Make Your Own Beginnings
Once we've been a person for a while, it's hard to stave off feelings of mundanity. But who's to say we can't start again?
Hello, Good Lookers,
Welcome back, to whatever comes after the "beginning of the year". I've been thinking about how I really appreciate the explicit newness of Januarys. The sense of possibility, the permission to shift perspective, the rituals, and the rallying. But then the ride slows down with “I can't beeeliieeve it’s February/ Spring/ Half term already” and it's over.
This is Menka writing Just Looking, your monthly-ish newsletter about slowing down and noticing more. We have a theme each time, and today it's improvising our own beginnings, whenever we need them.
About Noticing (and Making) Beginnings
There was a point when each of us “began”. When we became this person we see ourselves as right now. I don’t mean conception or birth, but that moment somewhere in toddlerhood when we realise we are alive, and that not everything is. Perhaps it's less of a moment and more of a gradual awareness. A blurring into being.
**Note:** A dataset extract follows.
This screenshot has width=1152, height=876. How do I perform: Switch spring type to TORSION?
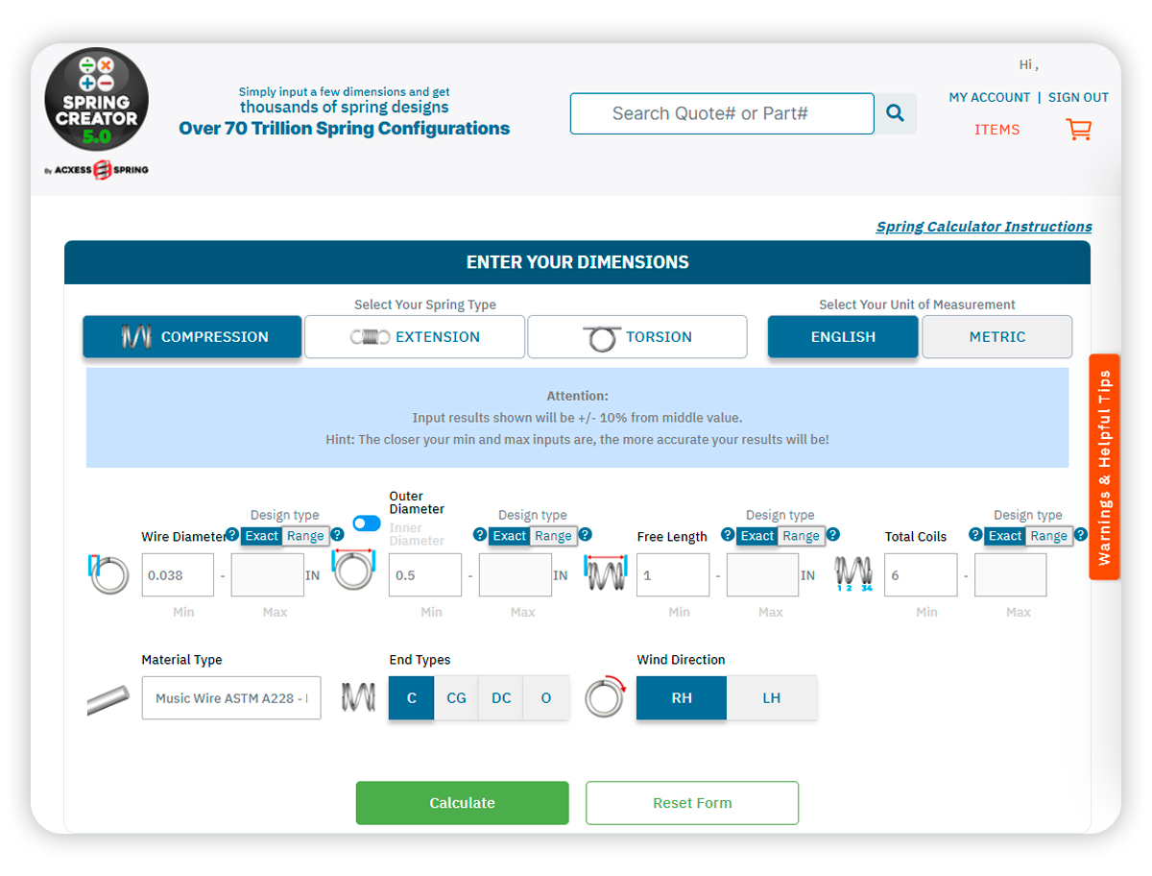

Once we've been a person for a while, it's hard to stave off feelings of mundanity. This must be one of the reasons all cultures have evolved celebrations that rekindle our awareness of being alive. A new year, a new season, a new relationship - we are encouraged to gather around and elevate these new beginnings. And it works. It gives us the chance to feel new again, for a while.
The irony is that in so many ways "newness" is the norm. We are always beginning again on some level. For one thing, every day billions (like, 330 billion!) of our cells die and are replaced. Cells in our stomach only last about 5 days with all that acid, while red blood cells have a longer life span averaging 120 days. Our bones are regenerating constantly too, completing the process every few years. There are a few exceptions - certain hardy cells in our brain, heart and eyes do stay with us for our entire lives - but for the most part this body we are in now, it's quite new.
On a more conscious level, the mental and emotional experiences of daily life twist and tease us into new shapes. Every insight, idea, regret, worry and doubt ripples through us, and creates or deepens physical neural pathways in our brains.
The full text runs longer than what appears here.